* **EXERCISE BRIEF**
Could you echo, word for word, every line from the one containing "Where should I click to: Click the SQL" down to the one containing "I will point(226,614).", including both of those?

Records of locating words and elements
-----

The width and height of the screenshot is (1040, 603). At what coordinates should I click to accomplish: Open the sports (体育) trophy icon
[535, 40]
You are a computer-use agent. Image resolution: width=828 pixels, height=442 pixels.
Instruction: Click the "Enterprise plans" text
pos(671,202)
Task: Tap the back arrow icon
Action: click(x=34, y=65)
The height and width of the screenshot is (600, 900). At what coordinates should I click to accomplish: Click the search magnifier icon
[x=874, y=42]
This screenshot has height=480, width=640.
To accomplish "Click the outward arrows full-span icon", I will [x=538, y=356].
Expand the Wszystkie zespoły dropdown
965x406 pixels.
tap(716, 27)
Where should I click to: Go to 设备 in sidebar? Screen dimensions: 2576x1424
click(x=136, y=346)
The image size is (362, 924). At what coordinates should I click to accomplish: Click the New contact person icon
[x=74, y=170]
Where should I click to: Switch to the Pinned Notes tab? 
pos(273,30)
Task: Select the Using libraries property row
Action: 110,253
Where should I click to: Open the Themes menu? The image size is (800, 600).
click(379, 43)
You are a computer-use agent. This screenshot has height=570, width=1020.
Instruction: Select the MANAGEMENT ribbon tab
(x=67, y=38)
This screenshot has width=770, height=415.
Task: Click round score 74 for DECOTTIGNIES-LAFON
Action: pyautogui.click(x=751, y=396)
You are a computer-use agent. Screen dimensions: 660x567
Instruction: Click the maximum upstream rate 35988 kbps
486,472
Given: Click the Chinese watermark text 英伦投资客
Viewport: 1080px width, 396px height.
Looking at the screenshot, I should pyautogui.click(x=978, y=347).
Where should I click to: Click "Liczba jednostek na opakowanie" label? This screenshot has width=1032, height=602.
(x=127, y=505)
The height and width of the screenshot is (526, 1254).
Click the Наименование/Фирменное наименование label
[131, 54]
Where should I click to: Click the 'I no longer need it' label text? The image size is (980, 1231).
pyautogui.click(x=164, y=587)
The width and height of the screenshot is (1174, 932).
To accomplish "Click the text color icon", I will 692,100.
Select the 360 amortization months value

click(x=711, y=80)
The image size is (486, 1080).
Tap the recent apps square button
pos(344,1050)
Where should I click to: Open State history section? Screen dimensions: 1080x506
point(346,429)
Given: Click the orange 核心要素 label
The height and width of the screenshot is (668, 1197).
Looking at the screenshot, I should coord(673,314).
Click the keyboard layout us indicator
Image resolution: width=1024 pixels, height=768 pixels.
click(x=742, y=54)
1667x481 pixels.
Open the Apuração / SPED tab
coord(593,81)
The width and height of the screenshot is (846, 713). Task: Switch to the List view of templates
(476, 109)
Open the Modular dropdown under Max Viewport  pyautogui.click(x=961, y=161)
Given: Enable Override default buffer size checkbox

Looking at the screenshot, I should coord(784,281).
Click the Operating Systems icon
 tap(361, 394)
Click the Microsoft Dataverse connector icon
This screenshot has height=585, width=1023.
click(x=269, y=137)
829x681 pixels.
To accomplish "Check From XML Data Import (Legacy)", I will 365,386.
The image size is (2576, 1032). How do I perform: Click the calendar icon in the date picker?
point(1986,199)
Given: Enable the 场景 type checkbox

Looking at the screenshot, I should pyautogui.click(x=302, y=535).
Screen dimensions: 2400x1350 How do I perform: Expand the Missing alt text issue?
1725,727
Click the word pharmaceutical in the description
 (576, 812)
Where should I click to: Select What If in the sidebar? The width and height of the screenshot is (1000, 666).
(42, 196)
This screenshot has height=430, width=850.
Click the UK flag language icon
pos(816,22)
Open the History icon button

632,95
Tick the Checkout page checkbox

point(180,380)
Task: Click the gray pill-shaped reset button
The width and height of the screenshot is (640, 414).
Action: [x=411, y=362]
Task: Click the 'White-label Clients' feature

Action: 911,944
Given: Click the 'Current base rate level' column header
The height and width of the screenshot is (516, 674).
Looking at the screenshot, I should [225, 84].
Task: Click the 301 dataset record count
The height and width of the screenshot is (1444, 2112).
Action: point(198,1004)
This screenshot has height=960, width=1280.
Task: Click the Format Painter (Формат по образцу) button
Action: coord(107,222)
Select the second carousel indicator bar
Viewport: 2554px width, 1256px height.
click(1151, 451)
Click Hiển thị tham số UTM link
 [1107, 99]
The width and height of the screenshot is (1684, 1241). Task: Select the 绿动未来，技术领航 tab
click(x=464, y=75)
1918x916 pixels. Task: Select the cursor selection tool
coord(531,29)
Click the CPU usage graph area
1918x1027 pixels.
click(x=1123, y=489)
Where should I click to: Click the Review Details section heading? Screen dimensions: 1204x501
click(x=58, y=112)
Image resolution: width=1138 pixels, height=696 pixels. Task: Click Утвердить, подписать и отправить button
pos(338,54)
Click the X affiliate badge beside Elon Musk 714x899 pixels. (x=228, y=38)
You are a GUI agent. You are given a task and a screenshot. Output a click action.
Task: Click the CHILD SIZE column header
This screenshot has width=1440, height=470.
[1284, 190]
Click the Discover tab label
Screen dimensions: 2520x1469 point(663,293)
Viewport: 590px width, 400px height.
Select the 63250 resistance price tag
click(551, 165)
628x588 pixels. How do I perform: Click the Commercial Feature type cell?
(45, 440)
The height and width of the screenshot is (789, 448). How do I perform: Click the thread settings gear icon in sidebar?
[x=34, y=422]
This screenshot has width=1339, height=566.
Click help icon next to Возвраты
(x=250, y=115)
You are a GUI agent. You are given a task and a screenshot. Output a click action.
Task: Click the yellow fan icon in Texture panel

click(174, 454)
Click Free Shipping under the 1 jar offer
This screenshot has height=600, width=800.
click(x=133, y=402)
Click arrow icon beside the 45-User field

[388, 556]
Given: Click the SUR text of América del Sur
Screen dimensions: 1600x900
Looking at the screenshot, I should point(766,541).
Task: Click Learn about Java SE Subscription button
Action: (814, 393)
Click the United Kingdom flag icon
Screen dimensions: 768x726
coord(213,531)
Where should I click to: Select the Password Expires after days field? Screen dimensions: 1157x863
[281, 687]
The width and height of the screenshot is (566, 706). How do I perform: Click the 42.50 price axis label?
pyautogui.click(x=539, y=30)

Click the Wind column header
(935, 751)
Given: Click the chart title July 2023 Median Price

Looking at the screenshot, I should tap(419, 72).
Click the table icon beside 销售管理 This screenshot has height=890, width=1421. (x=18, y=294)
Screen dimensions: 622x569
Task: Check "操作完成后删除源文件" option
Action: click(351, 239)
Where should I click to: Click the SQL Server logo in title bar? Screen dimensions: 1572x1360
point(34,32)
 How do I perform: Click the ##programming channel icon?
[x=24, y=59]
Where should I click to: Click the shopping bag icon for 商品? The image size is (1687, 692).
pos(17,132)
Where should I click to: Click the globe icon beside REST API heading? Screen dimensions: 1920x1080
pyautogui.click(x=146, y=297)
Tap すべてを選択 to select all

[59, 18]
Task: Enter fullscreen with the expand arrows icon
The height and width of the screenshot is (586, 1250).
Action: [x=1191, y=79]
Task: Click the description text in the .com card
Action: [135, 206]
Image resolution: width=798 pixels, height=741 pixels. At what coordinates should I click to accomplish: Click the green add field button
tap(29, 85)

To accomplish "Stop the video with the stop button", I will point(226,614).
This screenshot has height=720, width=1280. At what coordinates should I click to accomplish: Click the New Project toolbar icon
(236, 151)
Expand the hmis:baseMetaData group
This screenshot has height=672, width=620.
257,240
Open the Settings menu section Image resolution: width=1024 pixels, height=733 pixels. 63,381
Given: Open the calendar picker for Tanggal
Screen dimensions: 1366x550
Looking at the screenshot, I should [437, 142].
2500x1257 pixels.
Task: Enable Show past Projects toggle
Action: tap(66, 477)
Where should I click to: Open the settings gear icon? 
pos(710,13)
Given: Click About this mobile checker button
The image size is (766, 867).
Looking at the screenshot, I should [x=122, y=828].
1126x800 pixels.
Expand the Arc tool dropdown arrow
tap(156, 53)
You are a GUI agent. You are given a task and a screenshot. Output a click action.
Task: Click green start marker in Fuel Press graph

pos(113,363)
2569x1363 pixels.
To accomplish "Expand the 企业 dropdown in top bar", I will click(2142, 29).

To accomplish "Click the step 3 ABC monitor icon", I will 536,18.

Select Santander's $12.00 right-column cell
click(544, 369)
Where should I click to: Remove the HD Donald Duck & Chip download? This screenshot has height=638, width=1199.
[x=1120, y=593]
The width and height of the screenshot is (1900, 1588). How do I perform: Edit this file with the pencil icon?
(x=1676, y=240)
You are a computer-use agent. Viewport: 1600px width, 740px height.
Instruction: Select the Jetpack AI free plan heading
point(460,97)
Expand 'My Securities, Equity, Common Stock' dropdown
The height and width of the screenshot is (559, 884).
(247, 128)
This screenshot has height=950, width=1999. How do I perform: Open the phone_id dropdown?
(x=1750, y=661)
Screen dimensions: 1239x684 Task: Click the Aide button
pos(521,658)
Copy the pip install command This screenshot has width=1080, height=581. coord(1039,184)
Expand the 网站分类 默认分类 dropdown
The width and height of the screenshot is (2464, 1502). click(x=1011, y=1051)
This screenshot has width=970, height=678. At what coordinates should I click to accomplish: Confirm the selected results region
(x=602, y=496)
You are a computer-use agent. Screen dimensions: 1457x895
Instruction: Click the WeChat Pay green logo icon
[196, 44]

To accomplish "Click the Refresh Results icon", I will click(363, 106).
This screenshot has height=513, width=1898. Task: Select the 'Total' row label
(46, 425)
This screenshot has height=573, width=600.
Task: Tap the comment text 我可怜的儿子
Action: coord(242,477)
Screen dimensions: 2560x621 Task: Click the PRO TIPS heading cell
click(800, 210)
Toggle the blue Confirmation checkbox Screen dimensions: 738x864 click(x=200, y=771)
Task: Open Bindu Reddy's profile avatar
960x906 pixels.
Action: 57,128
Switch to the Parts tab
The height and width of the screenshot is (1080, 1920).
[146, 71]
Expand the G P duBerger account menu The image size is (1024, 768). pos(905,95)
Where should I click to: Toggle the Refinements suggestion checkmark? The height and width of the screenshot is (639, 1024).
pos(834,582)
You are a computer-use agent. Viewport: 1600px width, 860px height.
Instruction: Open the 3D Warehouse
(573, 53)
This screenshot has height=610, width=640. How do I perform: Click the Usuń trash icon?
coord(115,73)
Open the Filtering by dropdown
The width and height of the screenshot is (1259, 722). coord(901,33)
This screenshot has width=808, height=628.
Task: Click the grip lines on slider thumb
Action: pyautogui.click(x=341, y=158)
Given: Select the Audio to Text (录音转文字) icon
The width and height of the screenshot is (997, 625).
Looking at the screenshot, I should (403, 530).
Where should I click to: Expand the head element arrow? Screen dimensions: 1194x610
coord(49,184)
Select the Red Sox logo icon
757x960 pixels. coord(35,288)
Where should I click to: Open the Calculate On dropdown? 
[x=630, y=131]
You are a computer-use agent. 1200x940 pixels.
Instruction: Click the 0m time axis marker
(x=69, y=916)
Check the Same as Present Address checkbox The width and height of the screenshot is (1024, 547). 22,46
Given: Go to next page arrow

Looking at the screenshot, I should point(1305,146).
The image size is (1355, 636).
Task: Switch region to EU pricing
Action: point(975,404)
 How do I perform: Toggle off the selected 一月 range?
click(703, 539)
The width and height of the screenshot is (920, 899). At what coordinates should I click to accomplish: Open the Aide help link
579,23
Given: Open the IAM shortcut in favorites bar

-----

* **FINAL RESULT**
Where should I click to: Click the SQL Server logo in title bar? Screen dimensions: 1572x1360
point(34,32)
 How do I perform: Click the ##programming channel icon?
[x=24, y=59]
Where should I click to: Click the shopping bag icon for 商品? The image size is (1687, 692).
pos(17,132)
Where should I click to: Click the globe icon beside REST API heading? Screen dimensions: 1920x1080
pyautogui.click(x=146, y=297)
Tap すべてを選択 to select all

[59, 18]
Task: Enter fullscreen with the expand arrows icon
The height and width of the screenshot is (586, 1250).
Action: [x=1191, y=79]
Task: Click the description text in the .com card
Action: [135, 206]
Image resolution: width=798 pixels, height=741 pixels. At what coordinates should I click to accomplish: Click the green add field button
tap(29, 85)

To accomplish "Stop the video with the stop button", I will point(226,614).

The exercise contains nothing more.